The why of it all

When he was just 38, my father committed suicide in the home we shared together.

He shot himself in the head in the middle of the night while I slept in the next room.

Even though he had attempted it 6 months prior, I never dreamed he would attempt it again. And succeed.

So even though it shouldn’t have, to my young teenage brain, it felt shocking and unjust and blindsiding. It was overwhelming and traumatic and I suffered through a potent kind of despair long after his death desperately yearning for a chance at closure. Sometimes I would dream of him. He and I standing in a blank white space, on a white platform floating in nothingness. Absolutely nothing or no one around us. Just the two of us, and he would be talking to me, trying to comfort me and put me at ease.

I haven’t had one of those dreams in a very long time but I still wonder if those weren’t dreams at all. I still wonder if that was him communicating with me, trying earnestly to settle my heart.

This was a life defining event for me. A line of demarcation of a life before and after. A life with a dad and a life without. A life in which tragic deaths were something that happened to others and a life in which they happened to my immediate family. All illusions and preconceptions absolutely shattered.

A while after he died, though, my mom stumbled on a spiral-bound notebook, a journal he had left behind, shoved into the very back of a lower cabinet of our TV console. It was a journal he had been keeping for about a year that documented his suffering and struggles of the previous year - up until the very end. And in it, he had told me goodbye.

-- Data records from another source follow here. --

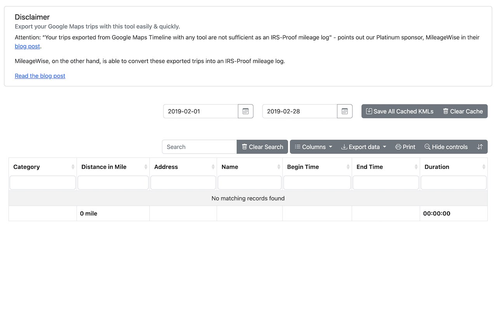
Task: Click the start date field 2019-02-01
Action: pos(200,111)
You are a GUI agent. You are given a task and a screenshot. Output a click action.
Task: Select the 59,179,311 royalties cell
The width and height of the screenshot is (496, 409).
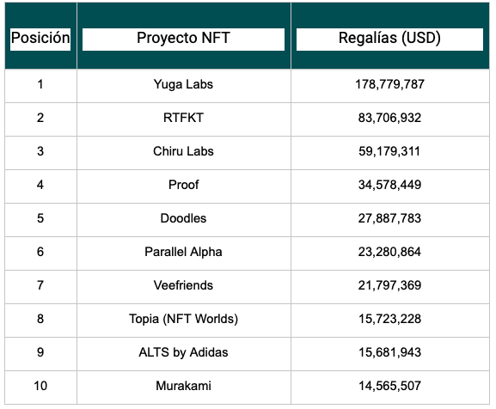(x=390, y=153)
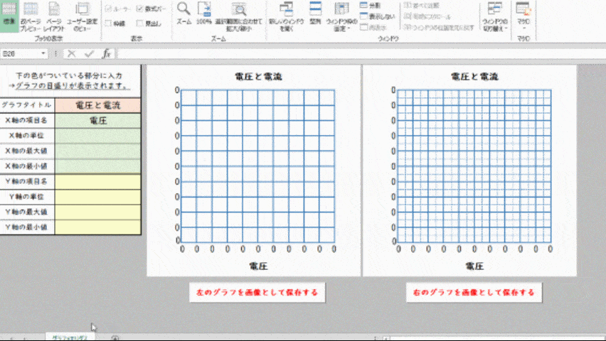The image size is (606, 341).
Task: Open Page Break Preview (改ページプレビュー)
Action: (31, 14)
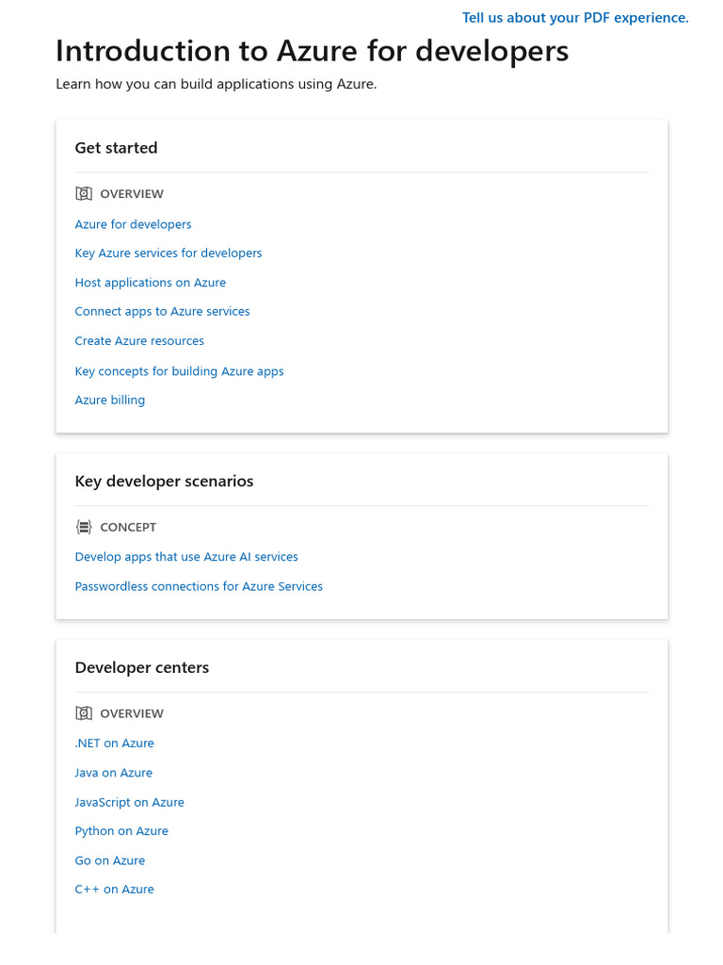Image resolution: width=723 pixels, height=965 pixels.
Task: Open Key concepts for building Azure apps
Action: coord(179,371)
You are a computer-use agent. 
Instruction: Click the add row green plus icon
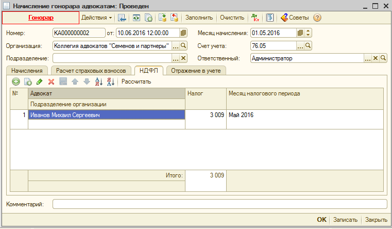(x=15, y=81)
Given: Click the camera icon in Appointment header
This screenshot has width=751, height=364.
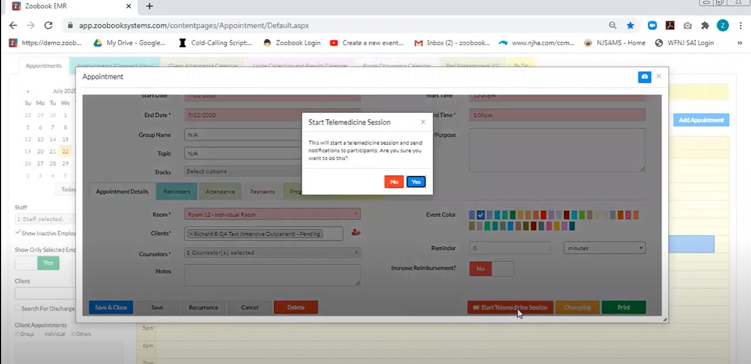Looking at the screenshot, I should coord(644,77).
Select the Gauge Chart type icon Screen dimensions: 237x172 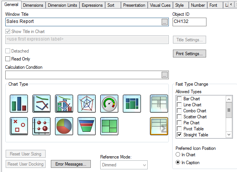click(x=109, y=104)
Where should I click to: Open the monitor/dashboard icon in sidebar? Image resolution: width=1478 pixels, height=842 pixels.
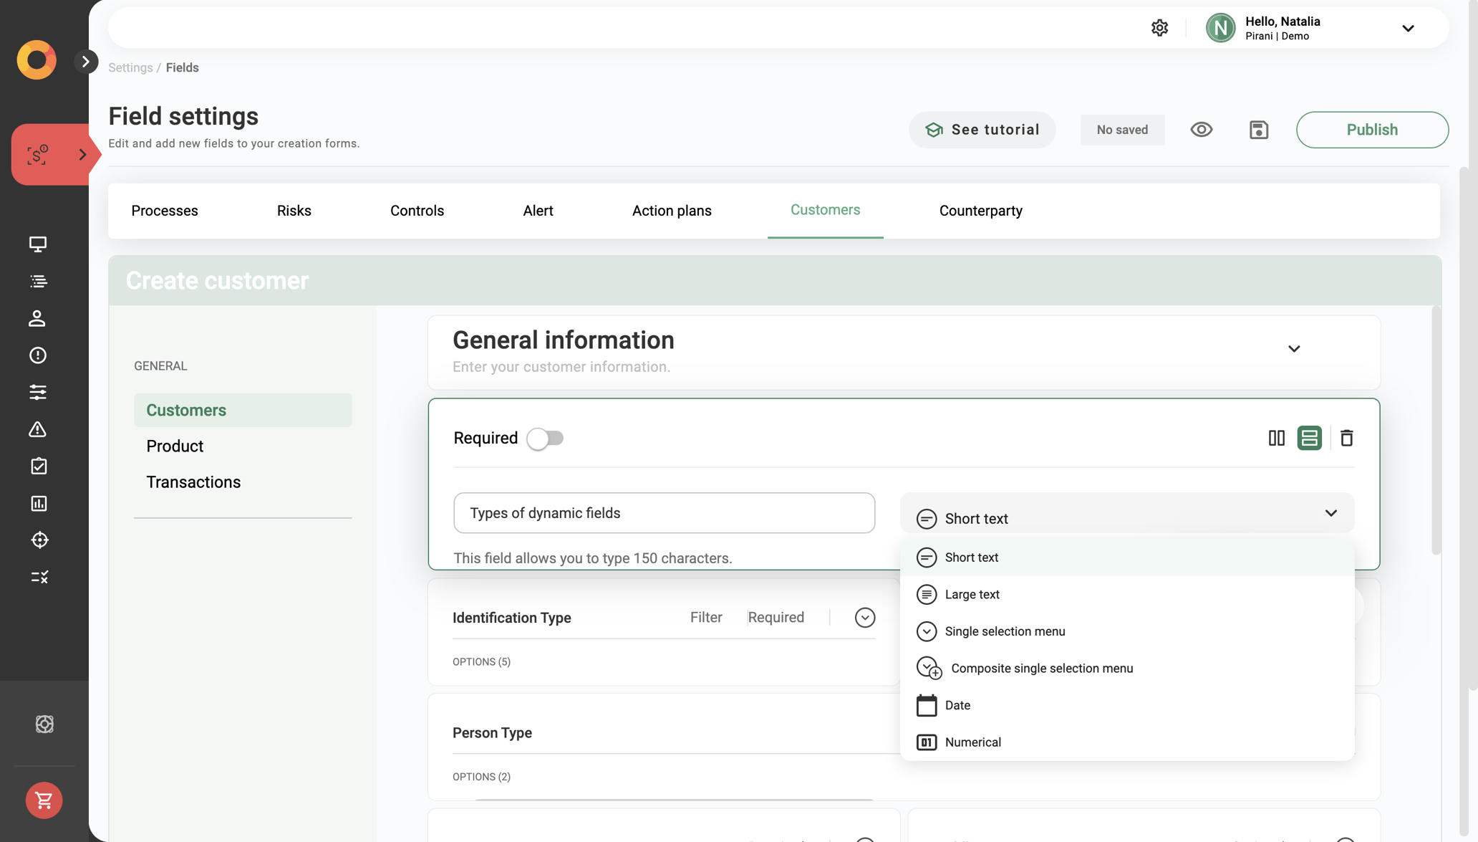pos(38,244)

I would later scan the pages and turn his journal into a real book. It was heartbreaking and arduous but it was also cathartic and healing.

On a subconscious level since this event, I think I have always known I want to help bring this kind of peace to others whenever possible. Whether I’m working directly with the dying individual or with their family after they’ve passed, I believe the opportunity to create something beautiful or meaningful is never really gone.

I am an artist but I am also an INELDA-trained End of Life Doula with an emphasis in meaning and legacy work. I believe we all feel pulled to leave something behind of ourselves for our loved ones; A photo album, a journal, an original piece of art, an audio or written memoir, a scholarship or charitable fund, letters, an event, a film —whatever you might feel is calling to you, I would love to help you bring it to life.

“I would like to explode, flow, crumble into dust, and my disintegration would be my masterpiece.”

—Emil Cioran

Life Review and Legacy Plan

This will include (4) 1.5 hour sessions, either in-person or virtual, in which we’ll discuss and review your life, memories, values and passions and then brainstorm together what thing you would like to leave behind as a legacy for your loved ones. It is then up to you to create or implement it.

Life Review, Plan, and Collaboration

This will include (8) 1.5 hour sessions, either in-person or virtual, in which we’ll discuss and review your life, memories, values and passions and then brainstorm together what thing you would like to leave behind as a legacy for your loved ones. I will help you create or implement it

Life Review and Original Art

This will include (6) 1.5 hour sessions, either in-person or virtual, in which we’ll discuss and review your life, memories, values and passions to determine a direction and I will then create something original (within my realm of capabilities) for you and your loved ones.

“Some of my old memories feel trapped in amber in my brain, lucid and burning, while others are like the wing beat of a hummingbird, an intangible, ephemeral blur.”